揺らぎ2
「残念ながら、こんな状況で問い質さない訳にゃあいかねぇんだよな…。嬢ちゃん、何があった?」
一先ず落ち着かせるのが先決だと考えたのか、私の目元を執拗に拭いながら頬を掴んで来る男を一瞥。
「別に?何も無いわよ。目に塵でも入ったんじゃない?というか気安く触らないで。」
擦られ過ぎて少しひりつく目元がまた濡れて感じたのは少しの痛み。
強気な言葉は零れたけれど、抵抗する気が無いことなんて目の前の男には筒抜けで。
「はぁ、相変わらずだな?」
ゆったりとした笑みを湛える男を睨みつけるも相手は余裕を崩さない。
嗚呼、その表情は無いでしょう?
悔しいかな、この男に私はどうやら敵わないらしい。
「……黙ってじっとしてて。」
辛うじて私の口から出たのは懇願とも取れる言の葉だけだった。
半刻程過ぎた後でようやく戦火が切って落とされる。
口火を切ったのは他でもない男。
「で?」
たった一言。
しかしこの一言に含まれた重みを理解してしまっている私には残酷な言葉。
無言を貫く事は容易いけれどもそれは肯定へと変わる。
それだけは避けなければならない。
他でもない両親の為、愛する家族の為にも。
「あぁ、『別に』とかは無しな?『貴方に関係ない』ってのも無しだ。ここまで来たら関係のある無しじゃねぇだろ?」
口を開こうとした矢先に封じられたのは私が決まって言う言葉であり私の唯一の護り刀。
泣き止む前に見た笑顔はもう影すらも見えない。
「…っ。」
小さく息を吸い込んで、言葉を発そうとするも口から零れるのは僅かな息ばかり。
私は何時まで経っても決めきれない。
「…わかった。嬢ちゃんがそうなら俺は何も聞かない。それともう一つ。俺は明日から此処には来ない。
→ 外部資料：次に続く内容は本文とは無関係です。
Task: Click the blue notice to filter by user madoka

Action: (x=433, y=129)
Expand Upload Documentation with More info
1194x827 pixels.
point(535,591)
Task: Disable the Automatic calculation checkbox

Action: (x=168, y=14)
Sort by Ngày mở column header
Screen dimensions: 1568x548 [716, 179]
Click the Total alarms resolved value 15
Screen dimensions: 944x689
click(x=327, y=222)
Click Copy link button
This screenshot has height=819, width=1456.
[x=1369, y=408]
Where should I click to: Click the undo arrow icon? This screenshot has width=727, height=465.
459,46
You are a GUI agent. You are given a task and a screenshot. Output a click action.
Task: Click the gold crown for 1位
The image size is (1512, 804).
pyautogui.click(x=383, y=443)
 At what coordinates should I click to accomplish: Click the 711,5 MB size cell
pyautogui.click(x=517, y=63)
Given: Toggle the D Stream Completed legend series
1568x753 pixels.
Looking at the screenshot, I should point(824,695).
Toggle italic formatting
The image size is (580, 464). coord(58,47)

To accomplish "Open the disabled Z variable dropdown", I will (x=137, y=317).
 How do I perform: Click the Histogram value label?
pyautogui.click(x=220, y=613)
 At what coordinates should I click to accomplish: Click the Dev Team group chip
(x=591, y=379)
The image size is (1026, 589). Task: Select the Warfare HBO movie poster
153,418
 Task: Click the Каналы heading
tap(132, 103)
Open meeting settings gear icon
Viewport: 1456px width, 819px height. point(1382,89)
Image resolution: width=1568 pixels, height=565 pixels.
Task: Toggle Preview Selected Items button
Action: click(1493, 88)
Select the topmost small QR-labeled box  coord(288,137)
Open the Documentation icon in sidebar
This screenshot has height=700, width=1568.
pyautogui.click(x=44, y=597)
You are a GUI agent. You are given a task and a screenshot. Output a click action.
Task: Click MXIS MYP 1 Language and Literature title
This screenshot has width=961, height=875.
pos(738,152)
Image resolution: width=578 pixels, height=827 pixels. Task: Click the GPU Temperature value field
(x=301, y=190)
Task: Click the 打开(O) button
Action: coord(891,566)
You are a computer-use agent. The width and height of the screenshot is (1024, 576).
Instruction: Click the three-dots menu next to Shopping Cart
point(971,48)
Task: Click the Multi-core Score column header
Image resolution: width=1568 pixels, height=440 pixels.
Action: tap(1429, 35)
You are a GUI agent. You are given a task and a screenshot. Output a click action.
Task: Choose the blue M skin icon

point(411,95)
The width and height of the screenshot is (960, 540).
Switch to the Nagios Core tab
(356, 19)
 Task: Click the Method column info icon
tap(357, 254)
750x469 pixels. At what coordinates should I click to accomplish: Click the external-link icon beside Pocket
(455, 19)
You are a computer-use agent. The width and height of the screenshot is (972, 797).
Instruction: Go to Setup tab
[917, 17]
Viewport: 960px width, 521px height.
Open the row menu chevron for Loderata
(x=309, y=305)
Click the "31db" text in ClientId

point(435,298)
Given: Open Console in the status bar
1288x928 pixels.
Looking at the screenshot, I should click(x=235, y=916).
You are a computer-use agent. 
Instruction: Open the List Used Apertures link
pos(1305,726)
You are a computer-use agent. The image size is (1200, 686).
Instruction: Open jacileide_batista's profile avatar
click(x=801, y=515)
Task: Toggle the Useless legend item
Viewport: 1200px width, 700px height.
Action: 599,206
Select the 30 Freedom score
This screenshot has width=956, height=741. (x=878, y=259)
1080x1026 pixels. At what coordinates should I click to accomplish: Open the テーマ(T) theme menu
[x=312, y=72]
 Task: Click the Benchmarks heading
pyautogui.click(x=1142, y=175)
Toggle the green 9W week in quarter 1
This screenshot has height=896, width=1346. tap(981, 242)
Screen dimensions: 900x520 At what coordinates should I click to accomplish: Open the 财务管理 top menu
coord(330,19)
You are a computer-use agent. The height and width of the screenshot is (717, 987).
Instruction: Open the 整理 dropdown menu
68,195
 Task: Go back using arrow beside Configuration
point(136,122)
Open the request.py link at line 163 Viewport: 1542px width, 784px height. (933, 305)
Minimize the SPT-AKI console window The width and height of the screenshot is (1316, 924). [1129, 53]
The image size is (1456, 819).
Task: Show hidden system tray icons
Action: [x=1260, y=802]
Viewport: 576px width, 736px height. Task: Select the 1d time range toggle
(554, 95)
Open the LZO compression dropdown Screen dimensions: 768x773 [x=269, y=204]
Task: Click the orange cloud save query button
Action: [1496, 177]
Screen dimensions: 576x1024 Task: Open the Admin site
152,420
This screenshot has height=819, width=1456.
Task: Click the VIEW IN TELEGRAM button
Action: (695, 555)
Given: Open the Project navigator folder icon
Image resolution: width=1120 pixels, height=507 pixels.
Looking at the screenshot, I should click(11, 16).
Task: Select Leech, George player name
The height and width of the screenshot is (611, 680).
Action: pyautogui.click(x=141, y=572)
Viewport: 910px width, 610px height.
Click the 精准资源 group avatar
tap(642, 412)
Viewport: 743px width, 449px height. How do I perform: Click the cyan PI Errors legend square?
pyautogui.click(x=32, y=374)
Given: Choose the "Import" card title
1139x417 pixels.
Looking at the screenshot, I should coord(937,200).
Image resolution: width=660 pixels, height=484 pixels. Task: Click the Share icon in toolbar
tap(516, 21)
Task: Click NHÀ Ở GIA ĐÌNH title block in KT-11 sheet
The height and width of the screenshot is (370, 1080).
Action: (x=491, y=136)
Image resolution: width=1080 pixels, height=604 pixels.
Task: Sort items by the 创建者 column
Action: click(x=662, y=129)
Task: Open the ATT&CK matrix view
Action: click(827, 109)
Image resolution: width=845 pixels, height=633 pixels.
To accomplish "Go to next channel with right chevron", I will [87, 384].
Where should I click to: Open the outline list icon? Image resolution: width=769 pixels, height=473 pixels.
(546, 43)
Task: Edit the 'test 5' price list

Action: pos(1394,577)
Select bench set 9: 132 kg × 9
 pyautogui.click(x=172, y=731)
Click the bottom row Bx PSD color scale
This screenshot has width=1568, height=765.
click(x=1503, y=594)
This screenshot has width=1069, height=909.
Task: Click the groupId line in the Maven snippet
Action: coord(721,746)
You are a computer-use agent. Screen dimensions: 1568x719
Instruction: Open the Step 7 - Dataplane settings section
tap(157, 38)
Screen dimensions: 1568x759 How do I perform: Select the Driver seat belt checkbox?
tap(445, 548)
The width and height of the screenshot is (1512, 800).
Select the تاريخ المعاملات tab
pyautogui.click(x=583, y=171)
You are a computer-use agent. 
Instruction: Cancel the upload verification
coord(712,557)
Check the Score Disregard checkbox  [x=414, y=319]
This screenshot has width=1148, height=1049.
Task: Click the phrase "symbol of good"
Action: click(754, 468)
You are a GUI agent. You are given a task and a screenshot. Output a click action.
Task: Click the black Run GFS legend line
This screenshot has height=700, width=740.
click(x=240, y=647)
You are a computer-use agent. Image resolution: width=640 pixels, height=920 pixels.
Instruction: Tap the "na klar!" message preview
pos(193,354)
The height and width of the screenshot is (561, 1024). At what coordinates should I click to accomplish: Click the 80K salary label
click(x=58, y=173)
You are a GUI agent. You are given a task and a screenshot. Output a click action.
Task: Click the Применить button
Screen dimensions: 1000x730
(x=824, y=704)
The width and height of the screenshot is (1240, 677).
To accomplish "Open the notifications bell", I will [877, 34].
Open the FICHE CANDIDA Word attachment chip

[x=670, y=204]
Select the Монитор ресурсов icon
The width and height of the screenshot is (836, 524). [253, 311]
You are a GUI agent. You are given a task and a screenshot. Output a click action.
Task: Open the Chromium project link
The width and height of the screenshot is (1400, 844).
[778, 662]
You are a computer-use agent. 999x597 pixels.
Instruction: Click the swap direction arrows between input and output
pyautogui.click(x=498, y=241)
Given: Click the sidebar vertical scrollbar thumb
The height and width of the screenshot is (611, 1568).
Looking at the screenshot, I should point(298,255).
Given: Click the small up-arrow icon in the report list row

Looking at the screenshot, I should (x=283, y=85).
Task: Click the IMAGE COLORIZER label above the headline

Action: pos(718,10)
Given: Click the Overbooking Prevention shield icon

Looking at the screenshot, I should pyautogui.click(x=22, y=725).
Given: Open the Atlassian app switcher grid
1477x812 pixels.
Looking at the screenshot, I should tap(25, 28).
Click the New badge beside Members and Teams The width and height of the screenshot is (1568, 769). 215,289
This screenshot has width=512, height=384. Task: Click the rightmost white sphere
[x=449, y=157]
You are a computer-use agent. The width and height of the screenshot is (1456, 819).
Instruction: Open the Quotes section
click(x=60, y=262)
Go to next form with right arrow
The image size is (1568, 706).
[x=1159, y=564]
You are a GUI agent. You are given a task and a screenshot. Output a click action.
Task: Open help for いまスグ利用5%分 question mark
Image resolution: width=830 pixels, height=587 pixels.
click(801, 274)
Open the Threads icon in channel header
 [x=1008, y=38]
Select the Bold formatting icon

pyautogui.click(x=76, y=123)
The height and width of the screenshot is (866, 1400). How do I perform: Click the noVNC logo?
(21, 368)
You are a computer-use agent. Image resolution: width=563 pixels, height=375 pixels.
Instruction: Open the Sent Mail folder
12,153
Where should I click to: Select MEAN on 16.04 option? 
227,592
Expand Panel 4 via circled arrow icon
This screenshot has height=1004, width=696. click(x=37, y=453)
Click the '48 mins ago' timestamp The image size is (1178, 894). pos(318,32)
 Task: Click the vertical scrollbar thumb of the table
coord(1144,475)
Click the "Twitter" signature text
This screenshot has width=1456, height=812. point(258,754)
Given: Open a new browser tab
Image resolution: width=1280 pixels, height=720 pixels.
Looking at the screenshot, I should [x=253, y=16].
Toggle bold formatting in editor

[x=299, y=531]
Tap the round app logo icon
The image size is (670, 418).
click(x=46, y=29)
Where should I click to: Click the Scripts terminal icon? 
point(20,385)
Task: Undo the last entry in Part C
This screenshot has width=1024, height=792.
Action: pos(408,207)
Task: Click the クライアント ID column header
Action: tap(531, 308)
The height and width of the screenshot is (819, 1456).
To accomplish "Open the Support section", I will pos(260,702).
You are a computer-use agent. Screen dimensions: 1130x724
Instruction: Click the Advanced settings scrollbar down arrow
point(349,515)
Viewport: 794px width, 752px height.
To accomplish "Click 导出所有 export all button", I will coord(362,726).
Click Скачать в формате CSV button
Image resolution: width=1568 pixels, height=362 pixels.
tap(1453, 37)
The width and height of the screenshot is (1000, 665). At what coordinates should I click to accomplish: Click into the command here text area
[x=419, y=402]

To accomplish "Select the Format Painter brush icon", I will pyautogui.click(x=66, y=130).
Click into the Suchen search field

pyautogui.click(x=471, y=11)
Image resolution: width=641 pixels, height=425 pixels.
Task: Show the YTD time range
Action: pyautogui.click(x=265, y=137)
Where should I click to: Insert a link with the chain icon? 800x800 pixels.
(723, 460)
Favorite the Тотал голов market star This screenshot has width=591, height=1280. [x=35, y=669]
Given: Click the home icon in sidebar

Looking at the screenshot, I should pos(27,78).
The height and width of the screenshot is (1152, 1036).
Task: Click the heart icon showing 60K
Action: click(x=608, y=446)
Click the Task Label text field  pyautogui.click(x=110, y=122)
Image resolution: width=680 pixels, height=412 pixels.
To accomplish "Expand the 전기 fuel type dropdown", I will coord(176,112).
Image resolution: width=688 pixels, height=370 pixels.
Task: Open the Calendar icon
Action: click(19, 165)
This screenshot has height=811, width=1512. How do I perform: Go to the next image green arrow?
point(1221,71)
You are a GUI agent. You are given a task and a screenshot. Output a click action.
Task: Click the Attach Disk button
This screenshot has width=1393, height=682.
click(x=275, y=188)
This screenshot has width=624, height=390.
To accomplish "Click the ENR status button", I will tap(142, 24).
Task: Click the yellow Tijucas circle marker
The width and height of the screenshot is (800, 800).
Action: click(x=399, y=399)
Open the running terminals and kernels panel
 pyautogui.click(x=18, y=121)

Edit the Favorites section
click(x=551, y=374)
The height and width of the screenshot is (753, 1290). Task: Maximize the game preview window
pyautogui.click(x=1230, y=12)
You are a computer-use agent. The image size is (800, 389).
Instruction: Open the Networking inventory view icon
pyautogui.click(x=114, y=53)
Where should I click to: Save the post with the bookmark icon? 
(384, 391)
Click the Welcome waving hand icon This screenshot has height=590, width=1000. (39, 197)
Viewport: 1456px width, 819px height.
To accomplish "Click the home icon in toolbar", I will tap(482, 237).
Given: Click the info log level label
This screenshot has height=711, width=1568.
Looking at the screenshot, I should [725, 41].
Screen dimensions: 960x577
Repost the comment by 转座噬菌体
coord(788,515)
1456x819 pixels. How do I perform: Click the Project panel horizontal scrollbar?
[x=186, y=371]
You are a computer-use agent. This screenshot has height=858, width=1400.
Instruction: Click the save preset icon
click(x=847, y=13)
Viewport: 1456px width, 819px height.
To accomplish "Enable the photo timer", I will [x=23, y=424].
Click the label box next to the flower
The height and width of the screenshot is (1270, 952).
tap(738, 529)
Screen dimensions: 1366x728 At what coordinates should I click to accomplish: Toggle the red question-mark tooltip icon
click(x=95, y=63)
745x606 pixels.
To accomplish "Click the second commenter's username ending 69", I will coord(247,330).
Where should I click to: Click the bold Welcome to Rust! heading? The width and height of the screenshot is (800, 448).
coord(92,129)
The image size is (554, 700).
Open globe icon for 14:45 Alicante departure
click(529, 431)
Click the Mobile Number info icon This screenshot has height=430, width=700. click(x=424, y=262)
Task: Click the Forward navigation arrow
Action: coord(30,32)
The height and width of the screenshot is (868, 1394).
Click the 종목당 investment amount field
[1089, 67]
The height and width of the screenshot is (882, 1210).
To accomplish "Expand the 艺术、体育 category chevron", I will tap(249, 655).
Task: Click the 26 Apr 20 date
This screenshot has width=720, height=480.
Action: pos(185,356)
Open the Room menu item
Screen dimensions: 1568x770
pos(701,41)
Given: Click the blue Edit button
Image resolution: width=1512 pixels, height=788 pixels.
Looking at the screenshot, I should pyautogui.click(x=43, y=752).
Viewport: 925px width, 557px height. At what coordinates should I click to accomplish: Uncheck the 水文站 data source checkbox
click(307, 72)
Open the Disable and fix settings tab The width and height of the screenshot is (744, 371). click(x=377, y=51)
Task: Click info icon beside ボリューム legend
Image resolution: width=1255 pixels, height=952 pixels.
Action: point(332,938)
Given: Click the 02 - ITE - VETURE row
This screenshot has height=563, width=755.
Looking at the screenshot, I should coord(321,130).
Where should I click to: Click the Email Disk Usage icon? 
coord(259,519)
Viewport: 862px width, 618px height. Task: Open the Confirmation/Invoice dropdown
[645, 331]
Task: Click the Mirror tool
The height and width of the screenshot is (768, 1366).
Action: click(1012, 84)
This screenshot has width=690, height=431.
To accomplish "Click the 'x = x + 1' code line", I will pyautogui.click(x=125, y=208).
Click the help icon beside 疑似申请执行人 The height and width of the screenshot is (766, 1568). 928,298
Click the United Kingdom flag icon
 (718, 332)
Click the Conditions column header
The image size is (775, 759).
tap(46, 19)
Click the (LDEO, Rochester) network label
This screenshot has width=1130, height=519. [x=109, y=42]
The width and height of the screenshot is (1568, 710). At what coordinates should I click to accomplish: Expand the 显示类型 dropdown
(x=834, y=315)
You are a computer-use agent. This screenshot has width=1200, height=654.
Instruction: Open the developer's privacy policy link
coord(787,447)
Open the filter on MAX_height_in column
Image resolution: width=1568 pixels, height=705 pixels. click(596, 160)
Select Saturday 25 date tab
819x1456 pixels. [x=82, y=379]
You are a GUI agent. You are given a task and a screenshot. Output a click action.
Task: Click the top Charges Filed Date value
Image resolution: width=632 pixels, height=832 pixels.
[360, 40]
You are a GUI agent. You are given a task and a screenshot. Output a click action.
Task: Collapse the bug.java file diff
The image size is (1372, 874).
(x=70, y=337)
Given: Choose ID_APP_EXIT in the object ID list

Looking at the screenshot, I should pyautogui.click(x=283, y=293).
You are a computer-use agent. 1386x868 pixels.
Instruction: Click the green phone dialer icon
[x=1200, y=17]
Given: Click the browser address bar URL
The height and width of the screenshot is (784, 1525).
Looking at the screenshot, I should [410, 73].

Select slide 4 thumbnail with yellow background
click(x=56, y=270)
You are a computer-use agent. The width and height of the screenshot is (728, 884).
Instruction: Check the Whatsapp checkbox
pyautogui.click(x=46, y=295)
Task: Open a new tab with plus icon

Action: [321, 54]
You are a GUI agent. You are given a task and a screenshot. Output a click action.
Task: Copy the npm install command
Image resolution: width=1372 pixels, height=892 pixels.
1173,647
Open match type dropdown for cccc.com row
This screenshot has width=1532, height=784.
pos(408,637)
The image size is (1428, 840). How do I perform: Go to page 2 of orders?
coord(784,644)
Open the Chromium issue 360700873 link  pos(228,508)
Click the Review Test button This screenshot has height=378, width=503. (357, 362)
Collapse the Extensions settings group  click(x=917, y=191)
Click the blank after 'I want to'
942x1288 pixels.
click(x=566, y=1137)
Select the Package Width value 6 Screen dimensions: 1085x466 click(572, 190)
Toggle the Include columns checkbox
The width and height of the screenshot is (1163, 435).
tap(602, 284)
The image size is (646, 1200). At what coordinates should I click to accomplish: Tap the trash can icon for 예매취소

」
迷いを映す私の瞳を確りと見ながら一句一句切るように告げるのは離別の言葉。
それは私と本気で向き合おうとしている男の覚悟。
掴まれていた頬からはするりと手が離される。
これで何もしなければ私は?
ここまでしてみせた男の覚悟は?
背を向けて歩き出す男の姿は今にも霧に紛れそうで。
「…待ちなさい。」
咄嗟に出たのは矢張り可愛げの無い命令口調。
ゆるりと振り返った男の口元には笑みが浮かんでいた。